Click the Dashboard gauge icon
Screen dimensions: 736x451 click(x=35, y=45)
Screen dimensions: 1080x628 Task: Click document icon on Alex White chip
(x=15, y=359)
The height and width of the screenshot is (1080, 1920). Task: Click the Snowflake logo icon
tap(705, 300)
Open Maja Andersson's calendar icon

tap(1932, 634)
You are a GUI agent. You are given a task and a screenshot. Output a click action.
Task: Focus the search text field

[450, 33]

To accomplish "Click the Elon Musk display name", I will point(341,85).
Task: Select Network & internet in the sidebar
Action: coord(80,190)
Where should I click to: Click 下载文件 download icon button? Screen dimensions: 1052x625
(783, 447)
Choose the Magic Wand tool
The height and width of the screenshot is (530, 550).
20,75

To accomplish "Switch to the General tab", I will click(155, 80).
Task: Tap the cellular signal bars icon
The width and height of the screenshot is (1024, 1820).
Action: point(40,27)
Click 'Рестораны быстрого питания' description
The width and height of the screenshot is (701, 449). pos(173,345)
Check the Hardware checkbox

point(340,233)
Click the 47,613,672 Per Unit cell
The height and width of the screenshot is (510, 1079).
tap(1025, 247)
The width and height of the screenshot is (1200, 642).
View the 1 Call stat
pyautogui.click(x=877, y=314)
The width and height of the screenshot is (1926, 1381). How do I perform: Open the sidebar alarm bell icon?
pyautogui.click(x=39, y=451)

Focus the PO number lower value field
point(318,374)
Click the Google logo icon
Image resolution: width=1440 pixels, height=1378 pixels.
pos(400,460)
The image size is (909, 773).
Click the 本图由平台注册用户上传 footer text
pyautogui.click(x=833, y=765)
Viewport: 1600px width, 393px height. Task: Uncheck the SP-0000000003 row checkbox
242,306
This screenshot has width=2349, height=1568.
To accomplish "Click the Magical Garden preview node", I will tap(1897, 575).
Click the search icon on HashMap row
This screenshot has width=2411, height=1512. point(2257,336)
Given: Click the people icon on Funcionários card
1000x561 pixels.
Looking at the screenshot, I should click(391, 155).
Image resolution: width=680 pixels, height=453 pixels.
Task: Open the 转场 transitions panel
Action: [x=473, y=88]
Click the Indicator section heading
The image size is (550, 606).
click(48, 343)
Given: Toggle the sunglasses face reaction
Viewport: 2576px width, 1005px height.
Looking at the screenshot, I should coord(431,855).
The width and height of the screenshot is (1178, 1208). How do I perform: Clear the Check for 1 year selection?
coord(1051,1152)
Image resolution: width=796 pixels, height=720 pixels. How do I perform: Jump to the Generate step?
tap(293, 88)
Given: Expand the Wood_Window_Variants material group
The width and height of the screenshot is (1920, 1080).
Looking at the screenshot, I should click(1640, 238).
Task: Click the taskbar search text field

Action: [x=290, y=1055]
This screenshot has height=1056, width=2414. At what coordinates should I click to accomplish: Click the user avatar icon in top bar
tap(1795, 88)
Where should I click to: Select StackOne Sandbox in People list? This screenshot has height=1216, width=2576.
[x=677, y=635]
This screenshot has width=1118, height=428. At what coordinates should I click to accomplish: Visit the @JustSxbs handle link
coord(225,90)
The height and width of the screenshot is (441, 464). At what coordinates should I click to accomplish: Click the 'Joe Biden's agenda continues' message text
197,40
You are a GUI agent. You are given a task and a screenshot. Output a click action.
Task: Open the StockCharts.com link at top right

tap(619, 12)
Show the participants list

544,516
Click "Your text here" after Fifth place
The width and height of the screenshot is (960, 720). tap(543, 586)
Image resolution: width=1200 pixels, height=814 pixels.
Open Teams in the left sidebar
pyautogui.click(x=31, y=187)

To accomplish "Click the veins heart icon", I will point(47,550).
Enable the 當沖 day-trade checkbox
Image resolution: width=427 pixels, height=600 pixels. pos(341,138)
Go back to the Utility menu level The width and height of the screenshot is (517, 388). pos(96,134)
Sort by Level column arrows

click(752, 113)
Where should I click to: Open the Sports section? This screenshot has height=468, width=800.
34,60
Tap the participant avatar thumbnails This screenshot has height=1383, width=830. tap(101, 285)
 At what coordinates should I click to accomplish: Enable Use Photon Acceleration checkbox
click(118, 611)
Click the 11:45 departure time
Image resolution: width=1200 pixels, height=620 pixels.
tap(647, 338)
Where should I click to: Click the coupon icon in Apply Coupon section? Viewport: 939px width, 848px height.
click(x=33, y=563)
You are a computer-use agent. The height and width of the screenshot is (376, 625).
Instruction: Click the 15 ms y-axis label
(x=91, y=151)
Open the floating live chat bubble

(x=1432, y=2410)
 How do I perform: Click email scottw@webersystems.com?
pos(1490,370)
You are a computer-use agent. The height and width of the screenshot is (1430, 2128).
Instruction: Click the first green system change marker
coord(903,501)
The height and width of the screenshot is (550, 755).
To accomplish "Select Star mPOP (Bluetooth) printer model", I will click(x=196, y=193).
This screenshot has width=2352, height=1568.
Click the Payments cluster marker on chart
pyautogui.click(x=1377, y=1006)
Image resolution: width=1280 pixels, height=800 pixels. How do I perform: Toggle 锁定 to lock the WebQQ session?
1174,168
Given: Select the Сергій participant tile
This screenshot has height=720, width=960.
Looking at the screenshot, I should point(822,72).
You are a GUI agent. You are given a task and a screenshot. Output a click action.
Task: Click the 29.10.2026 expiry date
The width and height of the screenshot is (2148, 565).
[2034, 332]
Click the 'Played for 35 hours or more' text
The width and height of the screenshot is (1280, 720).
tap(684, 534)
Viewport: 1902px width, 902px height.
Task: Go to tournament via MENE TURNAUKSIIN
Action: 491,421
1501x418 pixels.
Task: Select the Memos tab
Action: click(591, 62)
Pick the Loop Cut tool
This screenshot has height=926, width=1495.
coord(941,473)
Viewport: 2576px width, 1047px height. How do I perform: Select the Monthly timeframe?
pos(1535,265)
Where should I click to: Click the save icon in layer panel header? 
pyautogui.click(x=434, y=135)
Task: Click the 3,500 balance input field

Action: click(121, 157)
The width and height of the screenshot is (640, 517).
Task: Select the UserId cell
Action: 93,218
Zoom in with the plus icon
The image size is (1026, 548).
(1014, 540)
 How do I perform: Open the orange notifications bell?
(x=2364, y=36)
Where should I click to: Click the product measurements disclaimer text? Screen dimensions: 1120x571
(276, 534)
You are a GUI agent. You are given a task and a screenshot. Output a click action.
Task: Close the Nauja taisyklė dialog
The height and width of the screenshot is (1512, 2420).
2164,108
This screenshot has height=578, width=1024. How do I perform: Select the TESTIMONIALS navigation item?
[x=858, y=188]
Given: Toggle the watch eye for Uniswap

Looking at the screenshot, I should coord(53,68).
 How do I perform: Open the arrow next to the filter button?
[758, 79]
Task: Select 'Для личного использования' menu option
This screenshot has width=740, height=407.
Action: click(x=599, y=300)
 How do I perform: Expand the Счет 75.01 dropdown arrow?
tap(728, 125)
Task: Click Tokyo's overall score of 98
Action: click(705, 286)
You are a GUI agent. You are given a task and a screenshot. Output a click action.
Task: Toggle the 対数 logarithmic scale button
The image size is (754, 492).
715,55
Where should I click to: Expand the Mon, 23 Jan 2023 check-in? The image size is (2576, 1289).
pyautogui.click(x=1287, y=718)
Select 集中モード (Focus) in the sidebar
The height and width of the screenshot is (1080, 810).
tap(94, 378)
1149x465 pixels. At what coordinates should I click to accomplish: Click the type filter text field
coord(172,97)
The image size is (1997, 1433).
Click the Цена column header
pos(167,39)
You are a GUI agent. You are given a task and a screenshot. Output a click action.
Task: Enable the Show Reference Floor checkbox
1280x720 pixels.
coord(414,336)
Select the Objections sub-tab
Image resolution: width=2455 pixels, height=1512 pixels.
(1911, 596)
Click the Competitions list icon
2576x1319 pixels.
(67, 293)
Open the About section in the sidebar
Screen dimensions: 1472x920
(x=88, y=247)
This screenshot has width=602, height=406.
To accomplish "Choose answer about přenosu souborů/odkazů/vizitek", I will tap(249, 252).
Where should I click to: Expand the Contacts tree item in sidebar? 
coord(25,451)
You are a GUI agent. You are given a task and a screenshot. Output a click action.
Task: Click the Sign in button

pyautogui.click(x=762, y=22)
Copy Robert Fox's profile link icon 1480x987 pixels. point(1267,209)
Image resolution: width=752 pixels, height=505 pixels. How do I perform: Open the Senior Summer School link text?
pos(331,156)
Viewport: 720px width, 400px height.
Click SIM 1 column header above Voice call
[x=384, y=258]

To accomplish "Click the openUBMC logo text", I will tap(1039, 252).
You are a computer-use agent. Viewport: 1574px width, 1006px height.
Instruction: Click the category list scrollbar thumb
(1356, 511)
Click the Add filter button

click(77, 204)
──────
- **EXERCISE**
Replace "sidebar" with "side panel" throughout the stretch of items from the line containing "The image size is (1997, 1433)." through the line containing "will tap(1039, 252).", and give those lines back with no other changes.

- **RESPONSE BELOW**
The image size is (1997, 1433).
Click the Цена column header
pos(167,39)
You are a GUI agent. You are given a task and a screenshot. Output a click action.
Task: Enable the Show Reference Floor checkbox
1280x720 pixels.
coord(414,336)
Select the Objections sub-tab
Image resolution: width=2455 pixels, height=1512 pixels.
(1911, 596)
Click the Competitions list icon
2576x1319 pixels.
(67, 293)
Open the About section in the side panel
Screen dimensions: 1472x920
(x=88, y=247)
This screenshot has width=602, height=406.
To accomplish "Choose answer about přenosu souborů/odkazů/vizitek", I will tap(249, 252).
Where should I click to: Expand the Contacts tree item in side panel? 
coord(25,451)
You are a GUI agent. You are given a task and a screenshot. Output a click action.
Task: Click the Sign in button

pyautogui.click(x=762, y=22)
Copy Robert Fox's profile link icon 1480x987 pixels. point(1267,209)
Image resolution: width=752 pixels, height=505 pixels. How do I perform: Open the Senior Summer School link text?
pos(331,156)
Viewport: 720px width, 400px height.
Click SIM 1 column header above Voice call
[x=384, y=258]

To accomplish "Click the openUBMC logo text", I will tap(1039, 252).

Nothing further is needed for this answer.